Listed records Block Start

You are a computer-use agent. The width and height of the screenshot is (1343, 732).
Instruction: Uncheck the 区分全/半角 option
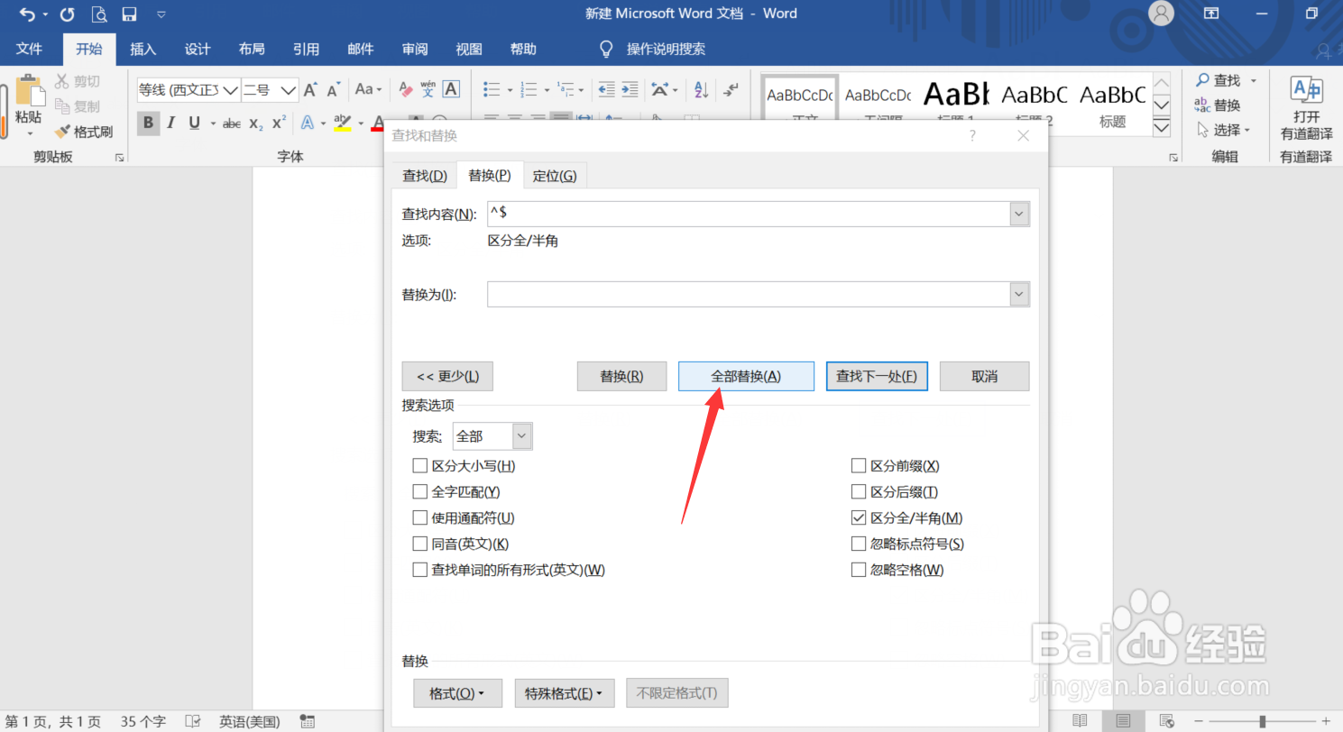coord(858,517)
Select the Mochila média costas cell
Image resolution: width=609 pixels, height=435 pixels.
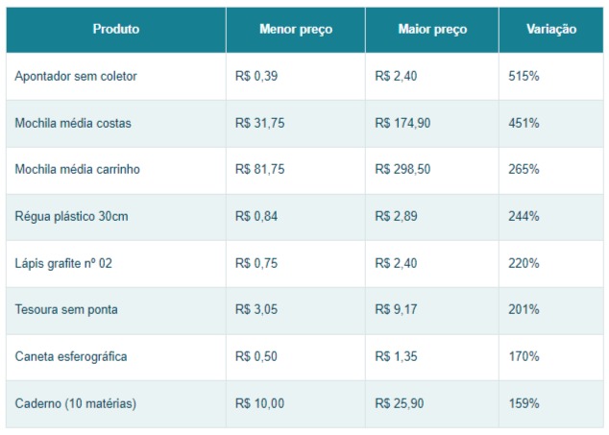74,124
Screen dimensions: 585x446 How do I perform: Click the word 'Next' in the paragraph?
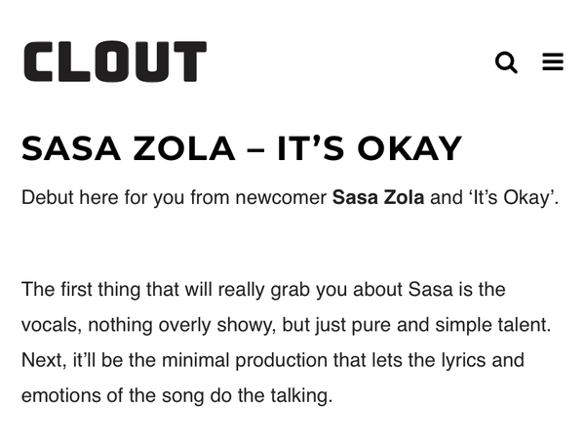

Listed records Block End

* Assigned task *
When restating the records word for word, omit any picture they contain.

* Solution to this task *
You are a computer-use agent. The width and height of the screenshot is (1343, 732).
Instruction: Uncheck the 区分全/半角 option
coord(858,517)
Select the Mochila média costas cell
Image resolution: width=609 pixels, height=435 pixels.
74,124
Screen dimensions: 585x446 How do I perform: Click the word 'Next' in the paragraph?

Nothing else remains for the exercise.